Sus ayudantes son toda su familia, su esposo, sus tres hijos y una hermana menor. Entre todos venden ropa usada y tienen pequeños comercios de pan y dulces para poder sostener el albergue.
 
Doña Olga recuerda que en una ocasión “llegó al albergue un grupo de jóvenes centroamericanos, tocaban desesperados porque los venía siguiendo los de la pandilla de la Mara-Salvatrucha. Cuatro o tres migrantes el albergue, todos ellos amputados, les abrieron la puerta.

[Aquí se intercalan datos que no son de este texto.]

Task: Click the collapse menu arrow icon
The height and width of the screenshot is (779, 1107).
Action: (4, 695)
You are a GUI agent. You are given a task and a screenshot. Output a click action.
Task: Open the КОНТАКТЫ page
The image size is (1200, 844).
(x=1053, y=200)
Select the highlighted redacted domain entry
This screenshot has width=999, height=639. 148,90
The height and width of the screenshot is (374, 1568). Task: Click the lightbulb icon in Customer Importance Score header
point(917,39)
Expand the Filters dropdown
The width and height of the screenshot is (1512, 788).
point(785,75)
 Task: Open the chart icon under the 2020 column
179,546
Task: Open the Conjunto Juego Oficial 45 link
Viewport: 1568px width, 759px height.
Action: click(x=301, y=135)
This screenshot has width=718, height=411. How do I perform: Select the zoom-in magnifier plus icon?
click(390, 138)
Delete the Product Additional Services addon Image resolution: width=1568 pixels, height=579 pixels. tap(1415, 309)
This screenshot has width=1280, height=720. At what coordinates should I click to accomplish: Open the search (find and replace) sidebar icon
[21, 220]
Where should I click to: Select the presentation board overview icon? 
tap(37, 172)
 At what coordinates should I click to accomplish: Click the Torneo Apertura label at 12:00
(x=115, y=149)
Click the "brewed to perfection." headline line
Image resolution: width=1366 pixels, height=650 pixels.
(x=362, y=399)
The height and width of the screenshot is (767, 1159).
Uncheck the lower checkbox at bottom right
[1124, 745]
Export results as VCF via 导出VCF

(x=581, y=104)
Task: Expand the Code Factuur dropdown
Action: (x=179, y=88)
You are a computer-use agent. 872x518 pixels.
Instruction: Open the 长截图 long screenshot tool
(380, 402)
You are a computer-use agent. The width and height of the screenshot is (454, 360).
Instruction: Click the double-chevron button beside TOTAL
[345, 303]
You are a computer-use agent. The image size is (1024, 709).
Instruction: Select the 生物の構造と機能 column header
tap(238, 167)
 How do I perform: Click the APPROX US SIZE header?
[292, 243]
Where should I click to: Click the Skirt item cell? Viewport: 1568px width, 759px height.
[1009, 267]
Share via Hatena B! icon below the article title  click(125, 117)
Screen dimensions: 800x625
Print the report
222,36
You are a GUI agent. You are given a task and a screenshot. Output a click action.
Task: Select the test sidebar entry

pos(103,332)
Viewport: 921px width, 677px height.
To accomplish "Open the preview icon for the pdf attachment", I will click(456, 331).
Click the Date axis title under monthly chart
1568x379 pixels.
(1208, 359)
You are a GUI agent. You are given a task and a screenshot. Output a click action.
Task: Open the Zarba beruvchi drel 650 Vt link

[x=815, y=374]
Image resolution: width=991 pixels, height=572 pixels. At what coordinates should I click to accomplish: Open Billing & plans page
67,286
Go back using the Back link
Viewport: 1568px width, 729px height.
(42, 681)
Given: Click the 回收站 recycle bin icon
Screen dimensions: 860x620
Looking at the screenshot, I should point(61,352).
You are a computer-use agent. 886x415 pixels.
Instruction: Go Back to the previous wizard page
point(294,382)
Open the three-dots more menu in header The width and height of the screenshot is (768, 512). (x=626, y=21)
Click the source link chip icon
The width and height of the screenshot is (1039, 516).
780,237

Al entrar se quedaron sorprendidos “¿quiénes son ustedes, que no es aquí un albergue para migrantes”? “Sí –les respondieron–  nos caímos de las vías del tren y así quedamos”. Después de escucharlos, “me lloraban los muchachos para que les diera para su pasaje de regreso a su país, ya nadie quería subirse al tren. No queremos quedar así, me decían”.
 
Estuvimos tres años en la casa prestada,  “con muchas carencias, a veces sin nada para comer. Miraba a la gente que se arrastraba en el piso porque no teníamos sillas de ruedas, muletas, mucho menos prótesis y era difícil conseguir apoyo, porque la gente no creía que eso estaba sucediendo”.
 
Las mujeres migrantes
 
Uno de los casos más tristes que recuerda doña Olga es el de una niña centroamericana de 14 años de edad, abusada sexualmente por 20 hombres y que murió como consecuencia de ello.
 
“Llegan muchas mujeres violadas que se sienten basura, inseguras. Hablo con ellas, les digo que el cuerpo queda, que esto se deshace y se lo comen los gusanos, que hay que seguir. Las acompaño al hospital, les hacen una prueba de VIH y de embarazo, les piden que esperen tres meses para otra prueba, pero se desesperan, porque no están ganando dinero para mandar a sus familias y muchas se van, agarran camino a la frontera norte, o se enganchan en algún trabajo sexual o como trabajadoras del hogar”, narra doña Olga.
 
También llegan a tocar la puerta muchas mujeres víctimas de trata.  “Casi no se quedan, se van a un refugio en la Ciudad de México y piden el visado humanitario. Quedan muy lastimadas, desconfiadas y tampoco quieren regresar”, explica la activista.
 
Contra las mujeres migrantes que trabajan como empleadas se cometen muchos abusos, explica Olga, violaciones que a veces provocan embarazos y muchas veces tienen hijos a quienes no pueden alimentar. 
 
Un caso así convirtió a Olga en  madre adoptiva en 2007, ya que ante la pobreza extrema de una mujer indígena centroamericana, ella se hizo cargo del bebé, quien no podía ver ni oír y tenía una válvula en el cerebro. Al principio, relata, lo cuidaba en el hospital, pero al verlo tan frágil lo adopté hace seis años.
 
La mayoría de las mujeres centroamericanas “vienen engañadas, les dicen que tendrán un buen trabajo, y luego las obligan a prostituirse, esa es la triste realidad”.
 
El retorno de los caídos
 
Cuando una persona migrante del albergue decide regresar a su país, “la vamos a dejar a Guatemala, El Salvador, Honduras, porque tenemos un chofer, y la entregamos a su familia. Parece que les llevamos un muerto: lloran, se asustan y con razón, porque si  regresa sin piernas y brazos, es algo fuerte.”
 
Hoy el albergue cuenta con 50 camas y tiene egresos mensuales por alrededor de 32 mil pesos, se mantiene de la venta de pan, ropa usada, pequeños apoyos de voluntarios y por limosnas que sigue pidiendo doña Olga.
 
En un principio, ella era señalada por las autoridades de ser “tratante” de personas migrantes, pero al paso de los años, ante la evidencia, han reconocido su labor, que le ha valido recibir  el Premio Nacional de Derechos Humanos en 2004 de la Comisión Nacional de los Derechos Humanos (CNDH), así como el reconocimiento del Dalai Lama en San Francisco, California.
 
Sin embargo, pese a los premios, el reconocimiento a su trabajo no se ve aún reflejado en apoyos para sostener este albergue de la patrona de las personas migrantes en Chiapas.